> **Excerpted passage**
It is a fundamental principle of appellate review that an order challenged on appeal is presumed to be correct. (Denham v. Superior Court (1970) 2 Cal.3d 557, 564.) “All intendments and presumptions are indulged to support it on matters as to which the record is silent,” and it is the appellant’s burden to affirmatively demonstrate error. (Ibid.) An appellant must present an adequate record for review, and failure to do so requires us to resolve issues against the appellant. (Oliveira v. Kiesler (2012) 206 Cal.App.4th 1349, 1362.) And an appellant must “cite the particular portion of the record supporting each assertion made. It should be apparent that a reviewing court has no duty to search through the record to find evidence in support of a party’s position.” (Williams v. Williams (1971) 14 Cal.App.3d 560, 565.)
Here, the family court order states that the court “considered the case file, pleadings, oral argument, and testimony in this matter,” and found that “there has been a long-term informal agreement between the parties whereby [Marco] has paid [Katherine] spousal and child support commensurate with the marital standard of living.” On that basis, and in response to Katherine’s request that the court order Marco to pay $3,000 per month in child support, the family court ordered Marco to continue paying “guideline” child support of $3,000 per month pending further court order.
The record before the family court at the January 2016 hearing included an income and expense declaration from Marco in which he stated that his income in the previous month was $28,727 from salary, and that his average monthly income over the past year was $58,672 from salary and bonuses. The record also included a declaration from Marco in which he described his history of paying Katherine child support, and represented that $3,000 per month, which he was continuing to pay as support for their younger child, was guideline support. He attached to his declaration a DissoMaster printout purporting to show monthly 2016 guideline basic child support at $2,911 based on his monthly salary of $28,727. This is substantial evidence to support the family court’s order.

> **Work required**
Translate this sentence from the appellate ruling into Spanish: "This is substantial evidence to support the family court’s order."

> **Data provided**

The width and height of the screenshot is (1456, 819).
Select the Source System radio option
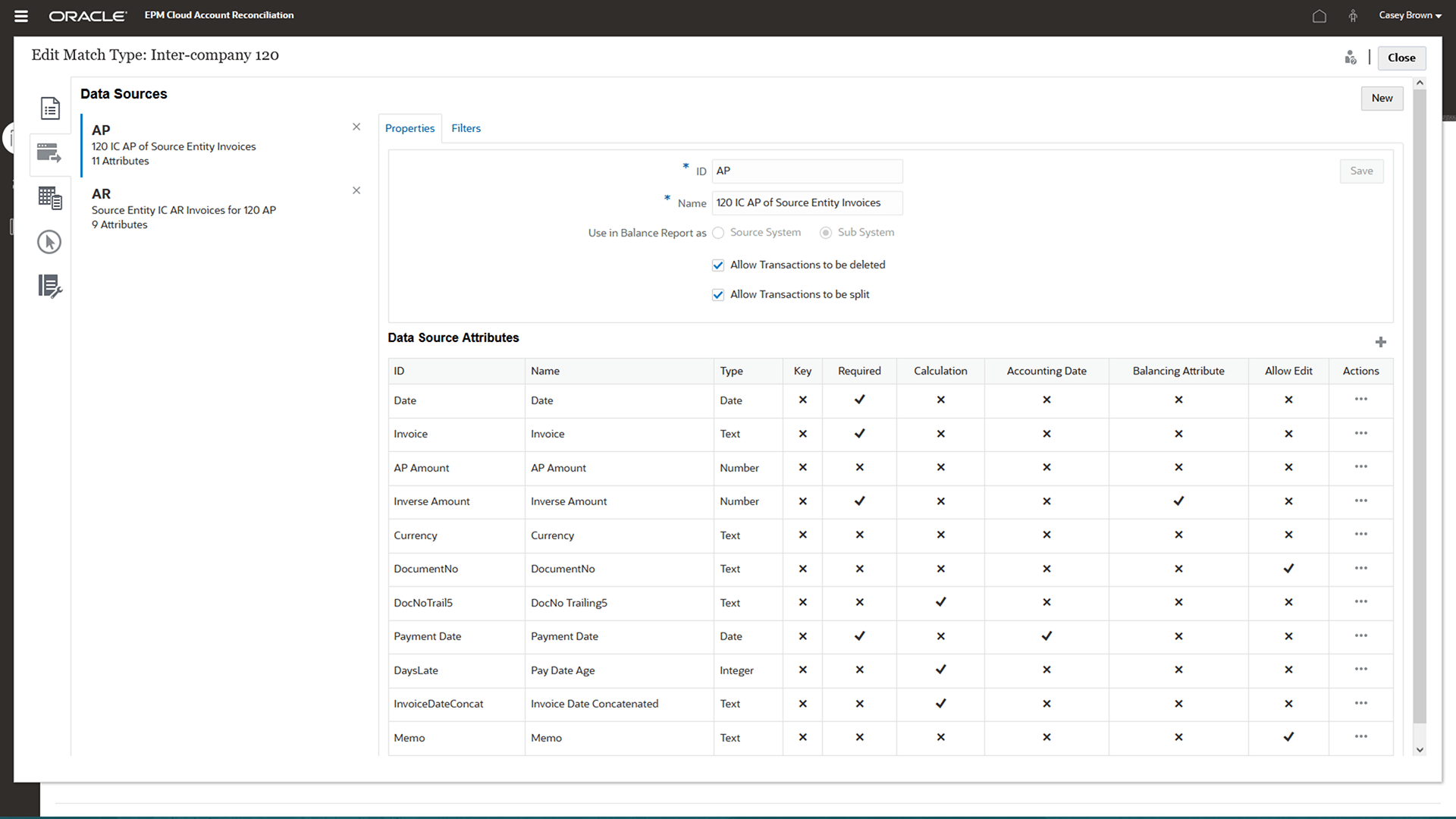point(718,233)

> **Exercise response**
Esto constituye prueba sustancial que respalda la orden del tribunal de familia.